What this task involves -
When you write out the records, keep every line exactly as it is.

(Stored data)
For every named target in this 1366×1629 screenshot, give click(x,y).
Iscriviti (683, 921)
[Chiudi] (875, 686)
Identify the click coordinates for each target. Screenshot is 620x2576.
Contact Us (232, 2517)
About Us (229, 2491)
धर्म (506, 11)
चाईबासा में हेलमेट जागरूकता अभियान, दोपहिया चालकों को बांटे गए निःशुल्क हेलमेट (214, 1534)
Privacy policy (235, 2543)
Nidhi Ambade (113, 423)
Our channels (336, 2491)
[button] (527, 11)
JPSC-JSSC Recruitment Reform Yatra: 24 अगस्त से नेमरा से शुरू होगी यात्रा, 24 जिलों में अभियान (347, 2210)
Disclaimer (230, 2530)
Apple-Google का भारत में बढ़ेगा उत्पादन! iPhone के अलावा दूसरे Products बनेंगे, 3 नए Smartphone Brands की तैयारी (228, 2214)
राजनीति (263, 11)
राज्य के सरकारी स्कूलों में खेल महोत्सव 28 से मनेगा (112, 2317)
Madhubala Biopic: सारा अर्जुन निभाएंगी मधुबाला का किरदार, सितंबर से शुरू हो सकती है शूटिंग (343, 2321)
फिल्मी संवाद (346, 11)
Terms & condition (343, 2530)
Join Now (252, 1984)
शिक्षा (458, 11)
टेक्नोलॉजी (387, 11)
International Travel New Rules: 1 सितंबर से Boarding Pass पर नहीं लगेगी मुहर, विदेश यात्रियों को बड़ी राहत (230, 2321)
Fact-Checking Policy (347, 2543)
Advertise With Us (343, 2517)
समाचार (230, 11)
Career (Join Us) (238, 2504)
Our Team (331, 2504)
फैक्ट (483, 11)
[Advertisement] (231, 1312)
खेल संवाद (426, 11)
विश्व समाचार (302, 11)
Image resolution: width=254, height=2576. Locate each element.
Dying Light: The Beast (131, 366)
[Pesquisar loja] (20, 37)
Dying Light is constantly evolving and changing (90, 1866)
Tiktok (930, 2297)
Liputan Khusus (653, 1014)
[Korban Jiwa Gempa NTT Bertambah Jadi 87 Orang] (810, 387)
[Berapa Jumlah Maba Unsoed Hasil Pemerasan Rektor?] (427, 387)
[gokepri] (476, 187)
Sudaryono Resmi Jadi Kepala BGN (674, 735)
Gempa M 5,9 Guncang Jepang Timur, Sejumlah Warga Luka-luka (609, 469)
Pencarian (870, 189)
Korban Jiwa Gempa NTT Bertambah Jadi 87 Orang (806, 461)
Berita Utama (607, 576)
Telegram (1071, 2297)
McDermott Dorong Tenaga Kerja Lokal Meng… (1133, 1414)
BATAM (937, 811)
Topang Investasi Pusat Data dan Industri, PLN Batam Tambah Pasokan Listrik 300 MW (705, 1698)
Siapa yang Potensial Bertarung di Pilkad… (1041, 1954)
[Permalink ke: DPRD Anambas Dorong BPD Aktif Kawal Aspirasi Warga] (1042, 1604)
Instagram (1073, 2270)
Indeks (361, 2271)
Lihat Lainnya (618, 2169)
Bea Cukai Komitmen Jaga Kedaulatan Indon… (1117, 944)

Answer to this problem -
For every named target in this 1366×1629 screenshot, give click(x,y).
Iscriviti (683, 921)
[Chiudi] (875, 686)
Identify the click coordinates for each target. Screenshot is 620x2576.
Contact Us (232, 2517)
About Us (229, 2491)
धर्म (506, 11)
चाईबासा में हेलमेट जागरूकता अभियान, दोपहिया चालकों को बांटे गए निःशुल्क हेलमेट (214, 1534)
Privacy policy (235, 2543)
Nidhi Ambade (113, 423)
Our channels (336, 2491)
[button] (527, 11)
JPSC-JSSC Recruitment Reform Yatra: 24 अगस्त से नेमरा से शुरू होगी यात्रा, 24 जिलों में अभियान (347, 2210)
Disclaimer (230, 2530)
Apple-Google का भारत में बढ़ेगा उत्पादन! iPhone के अलावा दूसरे Products बनेंगे, 3 नए Smartphone Brands की तैयारी (228, 2214)
राजनीति (263, 11)
राज्य के सरकारी स्कूलों में खेल महोत्सव 28 से मनेगा (112, 2317)
Madhubala Biopic: सारा अर्जुन निभाएंगी मधुबाला का किरदार, सितंबर से शुरू हो सकती है शूटिंग (343, 2321)
फिल्मी संवाद (346, 11)
Terms & condition (343, 2530)
Join Now (252, 1984)
शिक्षा (458, 11)
टेक्नोलॉजी (387, 11)
International Travel New Rules: 1 सितंबर से Boarding Pass पर नहीं लगेगी मुहर, विदेश यात्रियों को बड़ी राहत (230, 2321)
Fact-Checking Policy (347, 2543)
Advertise With Us (343, 2517)
समाचार (230, 11)
Career (Join Us) (238, 2504)
Our Team (331, 2504)
फैक्ट (483, 11)
[Advertisement] (231, 1312)
खेल संवाद (426, 11)
विश्व समाचार (302, 11)
Image resolution: width=254, height=2576. Locate each element.
Dying Light: The Beast (131, 366)
[Pesquisar loja] (20, 37)
Dying Light is constantly evolving and changing (90, 1866)
Tiktok (930, 2297)
Liputan Khusus (653, 1014)
[Korban Jiwa Gempa NTT Bertambah Jadi 87 Orang] (810, 387)
[Berapa Jumlah Maba Unsoed Hasil Pemerasan Rektor?] (427, 387)
[gokepri] (476, 187)
Sudaryono Resmi Jadi Kepala BGN (674, 735)
Gempa M 5,9 Guncang Jepang Timur, Sejumlah Warga Luka-luka (609, 469)
Pencarian (870, 189)
Korban Jiwa Gempa NTT Bertambah Jadi 87 Orang (806, 461)
Berita Utama (607, 576)
Telegram (1071, 2297)
McDermott Dorong Tenaga Kerja Lokal Meng… (1133, 1414)
BATAM (937, 811)
Topang Investasi Pusat Data dan Industri, PLN Batam Tambah Pasokan Listrik 300 MW (705, 1698)
Siapa yang Potensial Bertarung di Pilkad… (1041, 1954)
[Permalink ke: DPRD Anambas Dorong BPD Aktif Kawal Aspirasi Warga] (1042, 1604)
Instagram (1073, 2270)
Indeks (361, 2271)
Lihat Lainnya (618, 2169)
Bea Cukai Komitmen Jaga Kedaulatan Indon… (1117, 944)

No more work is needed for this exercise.